Task material »

=== Begin Enclosure ===

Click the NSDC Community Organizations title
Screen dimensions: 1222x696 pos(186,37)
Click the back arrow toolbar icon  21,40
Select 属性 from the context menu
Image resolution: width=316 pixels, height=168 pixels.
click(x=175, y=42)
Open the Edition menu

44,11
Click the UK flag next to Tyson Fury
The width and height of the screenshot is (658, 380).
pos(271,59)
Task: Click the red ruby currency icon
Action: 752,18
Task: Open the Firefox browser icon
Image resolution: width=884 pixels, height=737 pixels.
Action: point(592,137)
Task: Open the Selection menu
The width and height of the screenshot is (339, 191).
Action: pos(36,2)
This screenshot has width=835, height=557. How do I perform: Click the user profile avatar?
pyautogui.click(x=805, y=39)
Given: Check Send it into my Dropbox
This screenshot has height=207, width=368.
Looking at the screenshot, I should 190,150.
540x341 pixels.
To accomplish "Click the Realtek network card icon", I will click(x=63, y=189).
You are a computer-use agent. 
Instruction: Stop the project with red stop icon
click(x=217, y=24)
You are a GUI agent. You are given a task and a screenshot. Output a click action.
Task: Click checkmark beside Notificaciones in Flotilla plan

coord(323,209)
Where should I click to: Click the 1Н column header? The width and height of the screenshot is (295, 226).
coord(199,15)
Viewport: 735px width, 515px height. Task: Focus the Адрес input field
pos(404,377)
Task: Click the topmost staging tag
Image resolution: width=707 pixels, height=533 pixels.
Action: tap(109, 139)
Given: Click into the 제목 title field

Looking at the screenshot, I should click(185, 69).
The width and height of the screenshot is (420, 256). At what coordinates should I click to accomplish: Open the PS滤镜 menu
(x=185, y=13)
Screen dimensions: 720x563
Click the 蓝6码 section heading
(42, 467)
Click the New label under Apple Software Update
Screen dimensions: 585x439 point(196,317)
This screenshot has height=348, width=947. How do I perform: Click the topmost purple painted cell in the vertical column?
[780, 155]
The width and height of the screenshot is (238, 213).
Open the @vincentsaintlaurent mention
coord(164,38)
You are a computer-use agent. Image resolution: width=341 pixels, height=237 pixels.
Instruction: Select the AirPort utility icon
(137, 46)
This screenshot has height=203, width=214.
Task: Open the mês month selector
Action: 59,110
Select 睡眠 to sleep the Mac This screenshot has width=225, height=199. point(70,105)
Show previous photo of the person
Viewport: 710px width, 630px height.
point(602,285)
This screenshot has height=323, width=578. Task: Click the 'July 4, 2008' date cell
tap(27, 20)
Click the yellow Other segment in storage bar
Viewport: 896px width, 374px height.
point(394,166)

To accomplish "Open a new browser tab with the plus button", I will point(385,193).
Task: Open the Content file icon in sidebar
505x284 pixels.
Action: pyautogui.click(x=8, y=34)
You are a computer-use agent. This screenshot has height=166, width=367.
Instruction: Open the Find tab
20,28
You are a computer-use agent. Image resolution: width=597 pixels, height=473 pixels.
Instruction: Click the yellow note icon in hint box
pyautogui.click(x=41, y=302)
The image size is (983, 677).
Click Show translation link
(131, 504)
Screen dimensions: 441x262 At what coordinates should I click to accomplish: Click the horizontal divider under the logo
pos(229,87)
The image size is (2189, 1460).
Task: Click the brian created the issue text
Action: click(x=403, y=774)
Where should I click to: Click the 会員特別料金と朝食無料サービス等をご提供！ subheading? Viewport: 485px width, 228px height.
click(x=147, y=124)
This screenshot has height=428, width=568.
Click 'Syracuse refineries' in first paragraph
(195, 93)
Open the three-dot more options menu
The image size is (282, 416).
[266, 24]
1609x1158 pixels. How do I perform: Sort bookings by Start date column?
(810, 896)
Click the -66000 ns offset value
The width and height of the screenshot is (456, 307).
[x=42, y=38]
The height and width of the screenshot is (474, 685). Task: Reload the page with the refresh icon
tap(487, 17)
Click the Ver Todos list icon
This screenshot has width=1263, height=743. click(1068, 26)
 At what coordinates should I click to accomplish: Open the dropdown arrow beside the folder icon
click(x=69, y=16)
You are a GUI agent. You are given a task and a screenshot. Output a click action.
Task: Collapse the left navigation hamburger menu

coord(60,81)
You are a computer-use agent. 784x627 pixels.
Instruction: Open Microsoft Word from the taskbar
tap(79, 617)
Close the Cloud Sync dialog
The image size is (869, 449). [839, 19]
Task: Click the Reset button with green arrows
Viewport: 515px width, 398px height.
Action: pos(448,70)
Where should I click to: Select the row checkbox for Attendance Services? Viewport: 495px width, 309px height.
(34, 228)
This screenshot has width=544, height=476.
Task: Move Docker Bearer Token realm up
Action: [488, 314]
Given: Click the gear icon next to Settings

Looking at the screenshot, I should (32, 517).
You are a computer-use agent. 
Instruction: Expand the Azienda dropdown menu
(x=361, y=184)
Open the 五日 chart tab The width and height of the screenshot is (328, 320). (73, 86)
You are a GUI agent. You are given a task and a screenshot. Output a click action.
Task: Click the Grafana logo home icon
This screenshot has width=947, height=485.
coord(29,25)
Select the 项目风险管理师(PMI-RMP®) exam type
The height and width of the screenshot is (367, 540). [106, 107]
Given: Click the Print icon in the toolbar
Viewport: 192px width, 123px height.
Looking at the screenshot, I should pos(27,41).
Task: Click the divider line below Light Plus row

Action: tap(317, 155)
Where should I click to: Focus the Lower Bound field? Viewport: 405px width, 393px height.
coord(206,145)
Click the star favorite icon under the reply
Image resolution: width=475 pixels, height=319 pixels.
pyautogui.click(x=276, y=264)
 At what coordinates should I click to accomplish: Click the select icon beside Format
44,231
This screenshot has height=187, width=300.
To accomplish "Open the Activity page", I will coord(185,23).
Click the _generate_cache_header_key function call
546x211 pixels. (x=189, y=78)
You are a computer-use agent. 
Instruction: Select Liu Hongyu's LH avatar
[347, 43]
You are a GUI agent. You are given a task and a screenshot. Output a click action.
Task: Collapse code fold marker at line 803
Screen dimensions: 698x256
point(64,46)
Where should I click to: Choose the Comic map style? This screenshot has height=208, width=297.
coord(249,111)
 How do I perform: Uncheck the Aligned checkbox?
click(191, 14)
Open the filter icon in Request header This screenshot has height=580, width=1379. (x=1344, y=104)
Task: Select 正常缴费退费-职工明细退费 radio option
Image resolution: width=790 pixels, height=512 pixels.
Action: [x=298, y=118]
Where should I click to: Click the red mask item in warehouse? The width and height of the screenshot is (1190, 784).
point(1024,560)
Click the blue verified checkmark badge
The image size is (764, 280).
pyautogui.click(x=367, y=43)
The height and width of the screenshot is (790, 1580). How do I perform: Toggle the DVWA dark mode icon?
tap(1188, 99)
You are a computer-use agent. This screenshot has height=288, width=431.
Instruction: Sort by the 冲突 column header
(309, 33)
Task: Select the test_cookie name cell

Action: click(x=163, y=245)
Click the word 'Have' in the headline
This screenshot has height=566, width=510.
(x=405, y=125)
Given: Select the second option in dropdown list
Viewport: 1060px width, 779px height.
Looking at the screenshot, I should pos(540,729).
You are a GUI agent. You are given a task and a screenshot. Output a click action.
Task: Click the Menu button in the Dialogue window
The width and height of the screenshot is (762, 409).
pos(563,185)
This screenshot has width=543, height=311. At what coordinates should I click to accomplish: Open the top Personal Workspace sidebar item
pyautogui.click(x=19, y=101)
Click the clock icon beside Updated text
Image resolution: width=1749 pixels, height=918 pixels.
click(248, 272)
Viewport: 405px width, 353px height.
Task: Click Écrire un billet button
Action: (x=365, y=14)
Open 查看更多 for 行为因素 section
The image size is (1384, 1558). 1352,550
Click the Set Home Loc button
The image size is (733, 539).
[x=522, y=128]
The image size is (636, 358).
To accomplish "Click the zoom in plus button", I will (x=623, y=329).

=== End Enclosure ===

Your assignment » From the data above, show each line that contains "browser".

Response area »
Task: Open the Firefox browser icon
To accomplish "Open a new browser tab with the plus button", I will point(385,193).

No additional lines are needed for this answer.